# Is Form 1229 required for child under 18 years of age



## venugopal_b (Sep 10, 2018)

Seniors,

Please let me know if I need to submit Form 1229 consent to grant an Australian visa for my 5-year-old son. My understanding is that it is required only for a child under the age of 18 not traveling with both parents or legal guardians.

https://www.homeaffairs.gov.au/forms/documents/1229.pdf


----------



## PrettyIsotonic (Nov 30, 2016)

venugopal_b said:


> Seniors,
> 
> Please let me know if I need to submit Form 1229 consent to grant an Australian visa for my 5-year-old son. My understanding is that it is required only for a child under the age of 18 not traveling with both parents or legal guardians.
> 
> https://www.homeaffairs.gov.au/forms/documents/1229.pdf


That is my understanding too. 

It is also not required if only one parent has custody and is the only one travelling (as per the forms instructions).


----------



## sunshineseeker5001 (Jan 4, 2022)

* **Task to carry out**
In the forum thread on Form 1229, what other situation does the reply say does not require the form?

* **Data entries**

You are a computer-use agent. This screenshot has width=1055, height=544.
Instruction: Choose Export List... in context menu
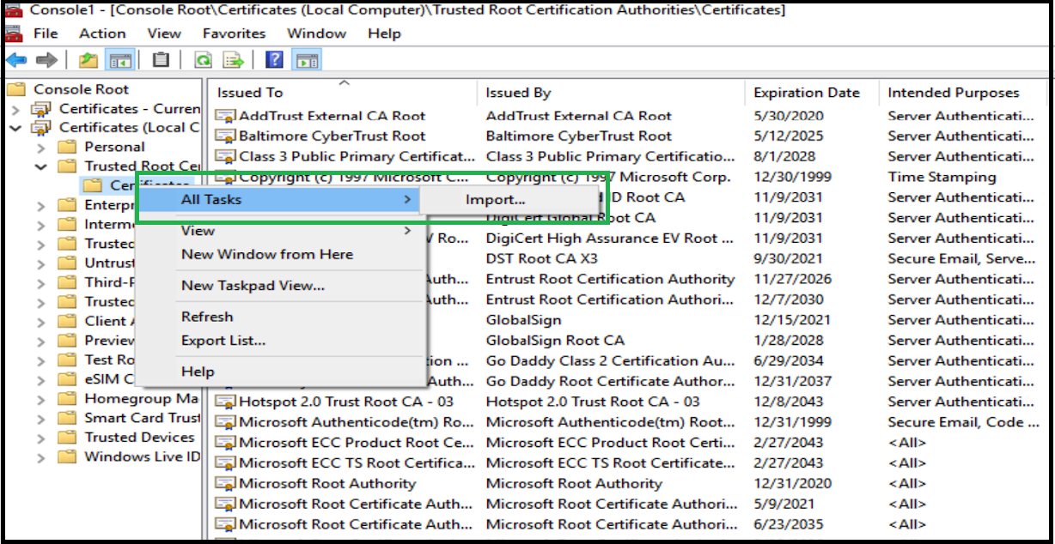(223, 341)
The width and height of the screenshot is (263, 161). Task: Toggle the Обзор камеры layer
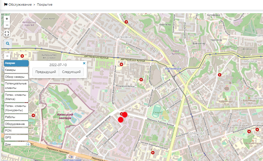[x=16, y=77]
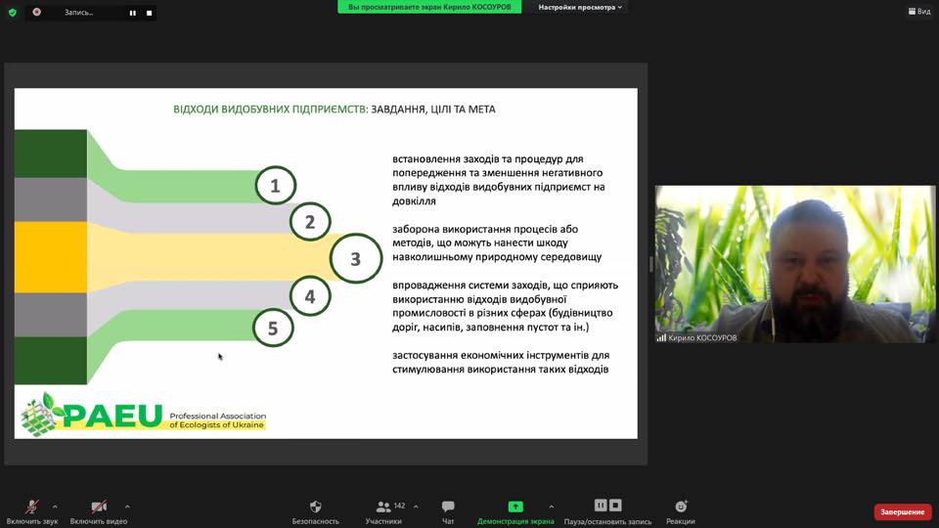
Task: Turn on camera with Включить видео
Action: tap(99, 507)
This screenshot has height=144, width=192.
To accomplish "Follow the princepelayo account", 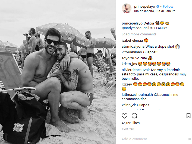I will pos(168,6).
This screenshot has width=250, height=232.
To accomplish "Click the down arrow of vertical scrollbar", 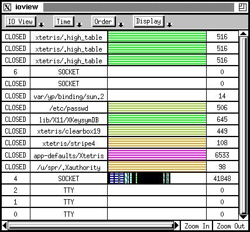I will 243,217.
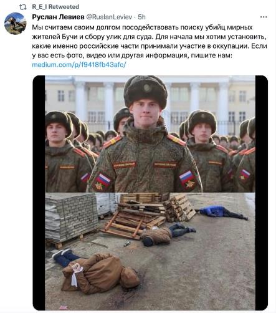Open the Руслан Левиев display name
Screen dimensions: 276x313
tap(58, 17)
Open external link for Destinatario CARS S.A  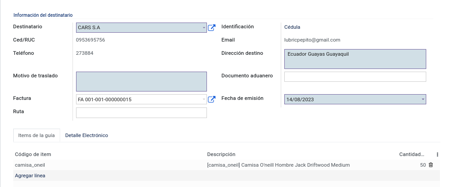click(211, 27)
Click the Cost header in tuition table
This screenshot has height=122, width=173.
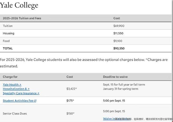coord(116,18)
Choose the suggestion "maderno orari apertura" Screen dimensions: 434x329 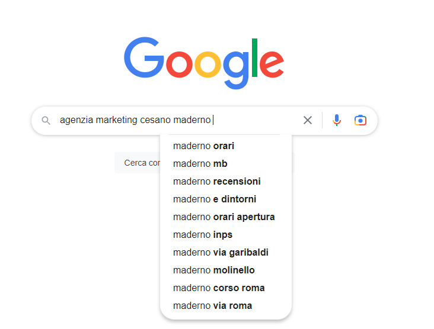pos(224,217)
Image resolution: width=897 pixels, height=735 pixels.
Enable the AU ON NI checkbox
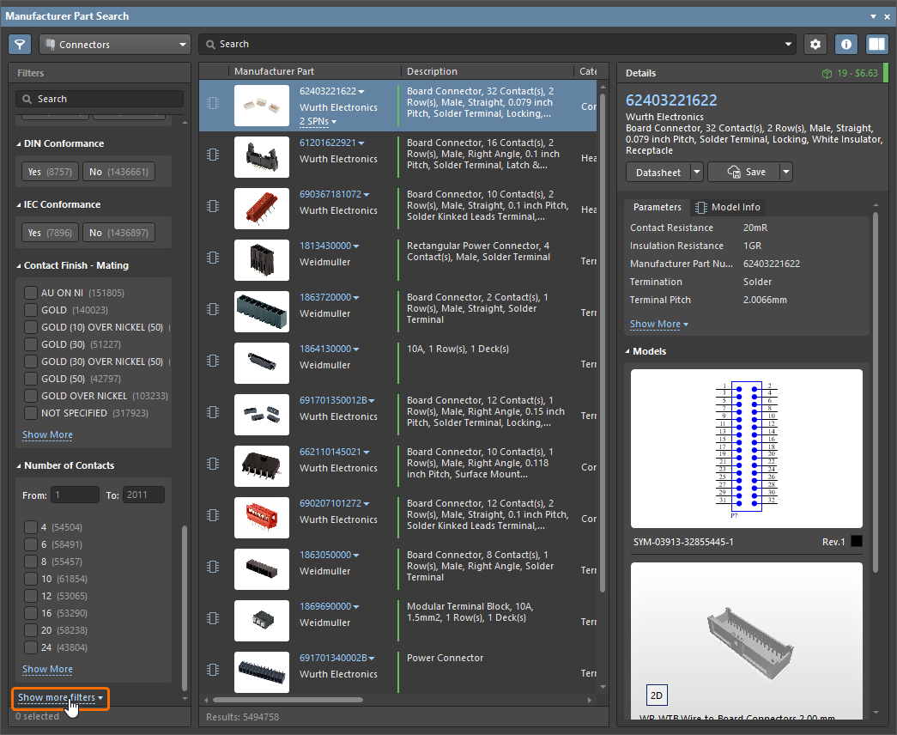tap(31, 293)
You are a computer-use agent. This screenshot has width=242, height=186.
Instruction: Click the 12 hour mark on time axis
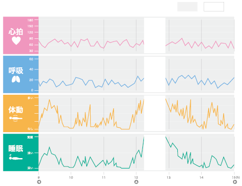136,178
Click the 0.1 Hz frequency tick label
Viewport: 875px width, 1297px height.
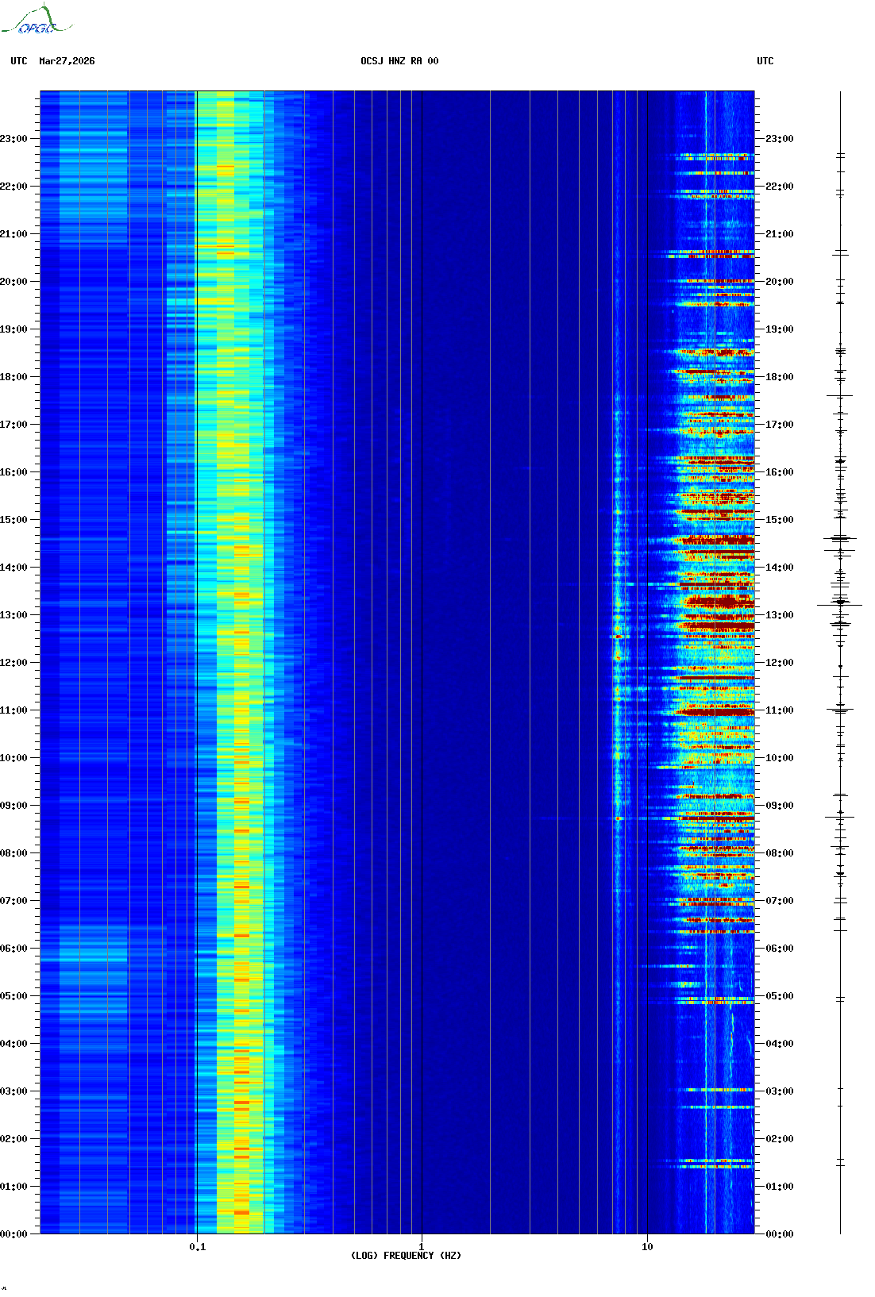pyautogui.click(x=197, y=1246)
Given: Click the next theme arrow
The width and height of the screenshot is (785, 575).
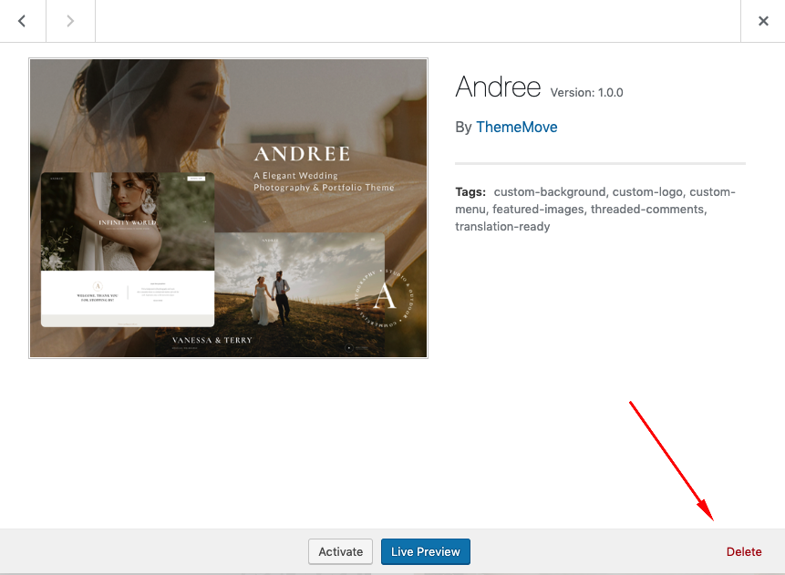Looking at the screenshot, I should (70, 21).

* **Task answer**
The form is not required when only one parent has custody and that parent is the only one traveling.